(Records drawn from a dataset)
______________________________

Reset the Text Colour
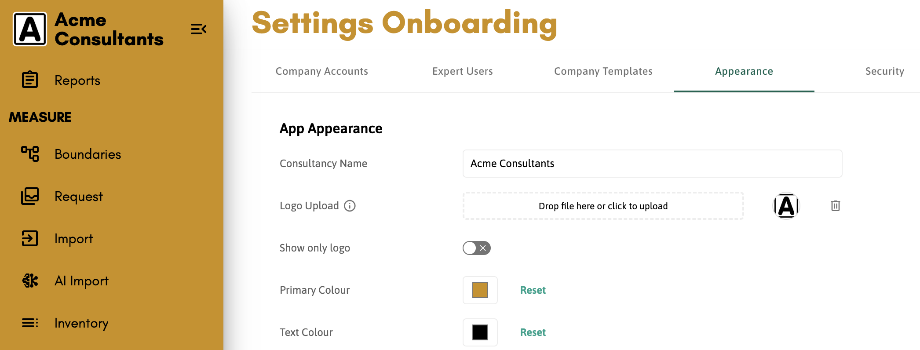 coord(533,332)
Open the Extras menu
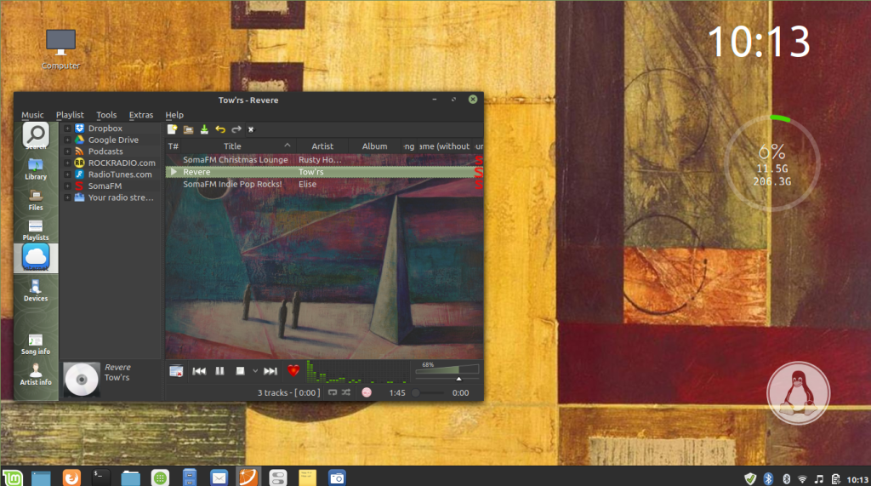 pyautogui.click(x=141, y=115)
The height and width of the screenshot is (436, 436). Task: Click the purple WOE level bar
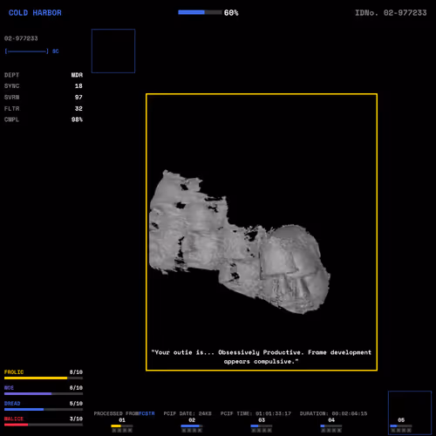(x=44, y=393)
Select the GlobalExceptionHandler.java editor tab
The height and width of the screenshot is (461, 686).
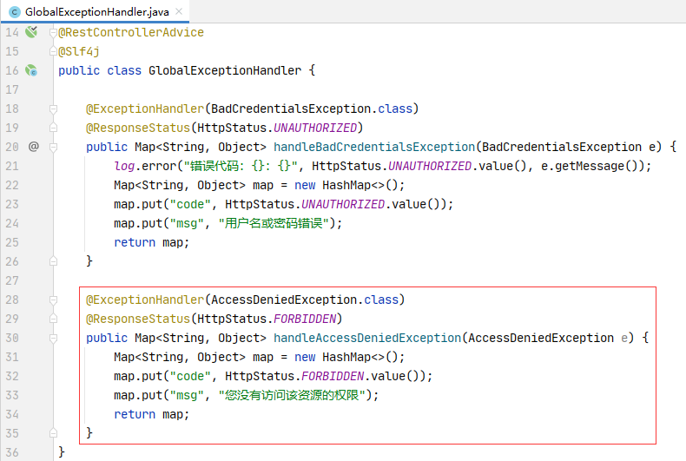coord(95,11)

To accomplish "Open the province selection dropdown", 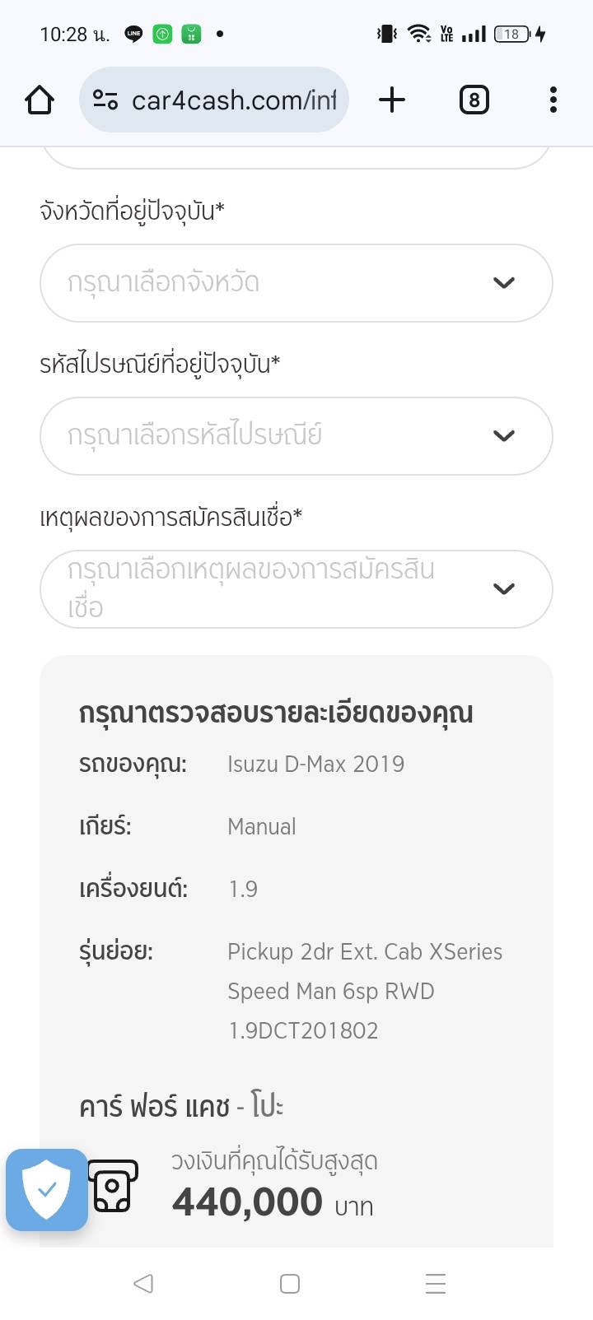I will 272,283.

______________________________

* **TASK DETAILS**
Nothing but the lines from the first line of the data through the line with "Select the GlobalExceptionHandler.java" belongs in the answer, copied exactly and without pictures.

* **WRITTEN ANSWER**
Reset the Text Colour
 coord(533,332)
Open the Extras menu
 pyautogui.click(x=141, y=115)
The height and width of the screenshot is (436, 436). Task: Click the purple WOE level bar
(x=44, y=393)
Select the GlobalExceptionHandler.java editor tab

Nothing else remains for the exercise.